Pour reconnaître l’impulsion, c’est la même chose. C’est une clarté qui se fait dans notre vision intérieure qui nous la fait reconnaître et qui nous la fait distinguer d’une imagination. Mais pour cela il est faut pouvoir distinguer le moment où l’esprit est actif et le moment où l’esprit est tranquille et réceptif. Ce n’est pas tellement difficile. Notre attention nous le montre. L’impulsion se fait sentir dans un esprit tranquille et réceptif. L’imagination vient toujours par l’activité de l’esprit. Il n’est pas si difficile de savoir : « Oui, mon esprit travaillait à ce moment . Il allait d’une chose à une autre », ou bien au contraire : « Cette idée, ce sentiment, cette impulsion est venue comme d’elle-même ». C’est alors que l’on peut savoir que, vraiment, c’était une impulsion profonde. C’est alors que commence la clarté de la vision intérieure.

Et cette clarté ne consiste pas à voir le résultat de l’action : nous aurons le temps de le voir quand l’action sera accomplie. Mais nous sentons d’où elle vient, ce qui nous met dans la voie qui mène au but que nous devons atteindre.

Discerner le sentiment des émotions

Quelquefois dans la vie, il y a des moments de perplexité où il est difficile de distinguer ce que l’on doit faire, où l’on voit différents chemins ouverts devant soi et où l’on ne sait pas lequel on devrait prendre (il y a de ces moments dans toute vie, il est impossible qu’il en soit autrement). Et puis, quelquefois après des mois, quelquefois après des années, nous voyons clairement et nous nous disons : « Oui, c’est cela que je devais faire. C’était si simple, c’était juste à ma portée. Il était évident que c’était cela qu’il fallait faire et sur le moment je ne m’en apercevais pas, cela me paraissait une solution invraisemblable ou trop simple ». C’est que le moment d’émotion est alors passé.

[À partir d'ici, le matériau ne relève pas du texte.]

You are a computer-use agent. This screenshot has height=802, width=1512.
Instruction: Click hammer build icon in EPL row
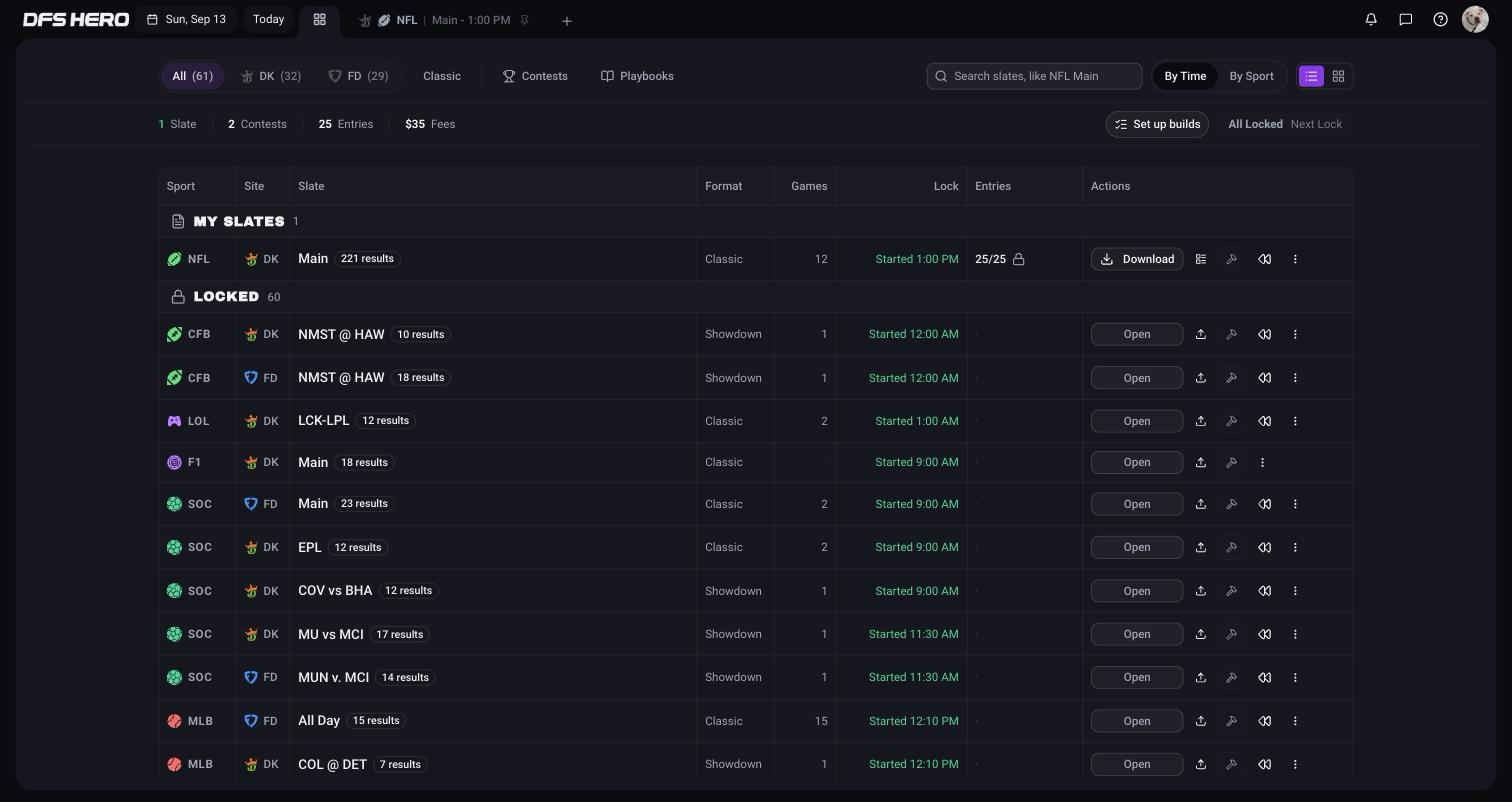click(1232, 547)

Ce trouble, ce nuage, que les émotions créent en nous, se sont dissipés.

Il est évident qu’il n’est pas souhaitable que nous soyons sans émotions, que nous passions toute notre vie dans un état de tranquillité absolue. Mais il est désirable de viser la tranquillité parce qu’elle seule donne la clarté et apporte le bonheur intérieur. Les émotions sont la conséquence naturelle des sentiments. Si les sentiments arrivent à perturber l’esprit, à le mettre en émoi, cet émoi devient même physique : la circulation est accélérée ou retardée, les battements du cœur sont irréguliers, le cerveau est troublé, les nerfs sont ébranlés, il y a un trouble qui empêche de voir clair. Mais si nous pouvons tranquilliser d’abord notre être extérieur. Par là notre émotion, le sentiment nous fera voir clair car les émotions troublent et aveuglent, tandis que le sentiment ouvre les yeux, donne la pénétration à l’esprit.

La vision profonde

Personne n’est jamais compris sauf par quelqu’un qui l’aime. Un ennemi ne comprend pas. Celui qui est indifférent ne comprend pas les êtres envers lesquels il est indifférent. Mais on comprend ceux qu’on aime. Si l’amour est peu développé, il se peut qu’il soit à un stade où il est encore aveugle. Mais s’il est développé, sa vision devient pénétrante, car il amène une sympathie d’où naît une communion de sentiment : ce que l’un sent, l’autre le sent aussi, on comprend l’autre comme il se comprend lui-même. De sorte que, si notre cœur peut avoir des sentiments vivants et en même temps garder sa tranquillité, notre vision deviendra pénétrante.

Nous comprendrons nos actions, notre situation dans la vie, nos propres tendances et les tendances et les dispositions des autres. Ceci nous aidera à comprendre la vie toute entière et à faire que notre vie soit équilibrée. Ce sont des dispositions nécessaires pour le bonheur dans la vie comme pour le progrès sur le sentier spirituel.